So. The date didn’t go anything like I expected at all. All of my expectations were basically based off of friends horror stories, so I guess I expected him to be a creep, for there to be awkward fumbling with everything, and for us to have nothing to talk about. Thankfully it didn’t go this way.
I got there a little early (thanks for the clothes suggestions!) and read while I was waiting. I was actually nervous because I simply remembered him looking cute, but not exact details as to what he looked like. We found each other though and it wasn’t awkward at all. He did all of the dating moves- paid (even though I tried!), held open all of the doors, and had me walk in front of him. We got along so well that we were the awful people that talk during the previews. The movie itself was great but ended kind of early, so we decided to go over to the bar afterwards.
Again, he did the driving, the paying, the door opening bits, which I can’t really recall any guys actually doing before. There was a band playing covers of all typical New Jersey bar songs (Journey? Bon Jovi?) so we screamed at each other over all of it. He’s working towards his secondary education certification, we read the same books, listen to the same music. We had the same views on everything that we talked about.
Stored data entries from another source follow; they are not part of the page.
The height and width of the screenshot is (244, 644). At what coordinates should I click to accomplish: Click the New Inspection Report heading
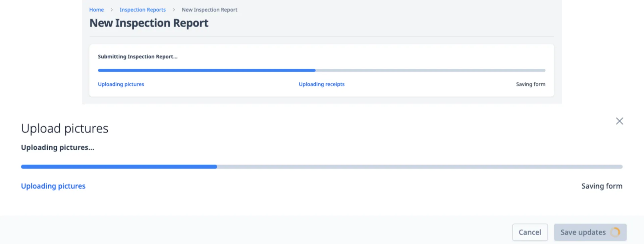(149, 23)
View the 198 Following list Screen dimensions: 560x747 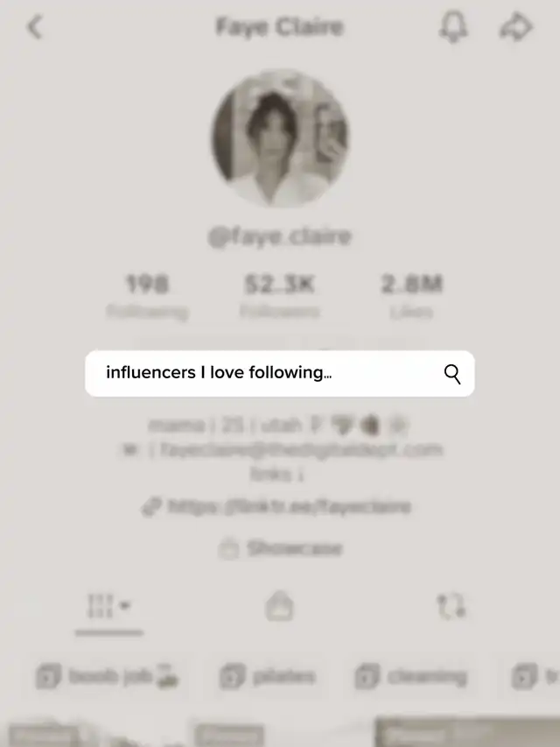147,295
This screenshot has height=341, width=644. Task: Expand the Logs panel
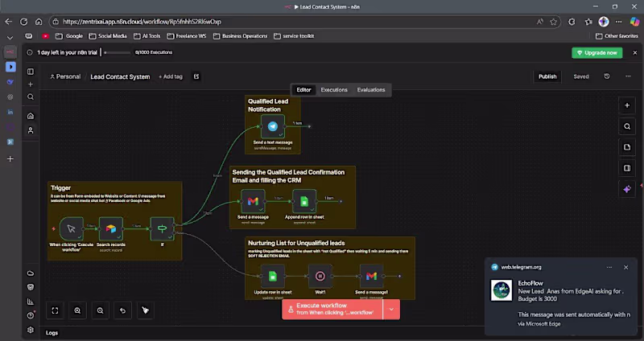click(x=52, y=332)
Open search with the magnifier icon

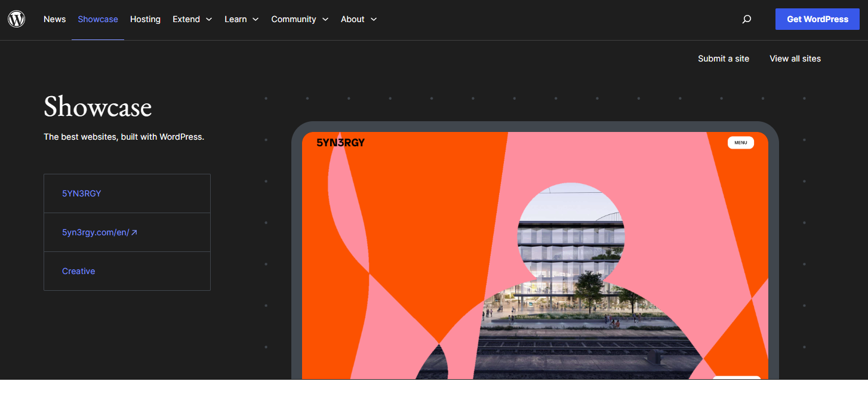(x=746, y=19)
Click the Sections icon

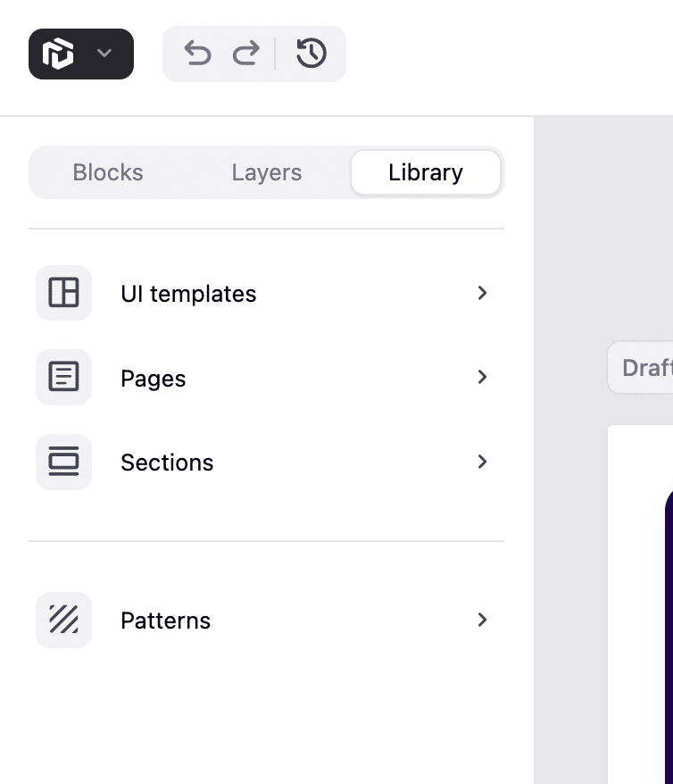pos(63,462)
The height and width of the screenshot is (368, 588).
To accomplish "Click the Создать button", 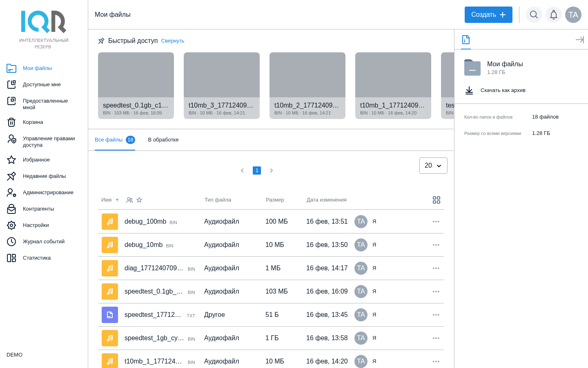I will pyautogui.click(x=488, y=15).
He even laughed at my crazy quirks (that I have a rat, that I don’t like babies).
We headed back after the band finished a Modern English song, and took the long route so we could talk more. And then it got to the goodbye. I had been freaking about this bit the entire night because, you know, what if he kisses me? And it was in that moment that I started thinking of PK. Maybe because he’s comfortable and I don’t have to worry about the awkwardness of first kisses and holding hands. Or maybe because I really do love him. Whatever the case, I was thinking of him as the guy was talking about plans for Saturday night. I couldn’t remember if I was working on Saturday, or if I wanted to keep going with the new guy, so I nodded and said I’d call him when I knew my schedule. We didn’t kiss, just smiled.
I got home and had a text from him thanking me for a great night, that I’m beautiful, and that he wants to go out again. And now I’m sort of stuck on whether to stick with my comfort or to try something new. To try a relationship that even in its early stage seems healthier than what I’m used to, or to keep trying with someone I feel I’m good with.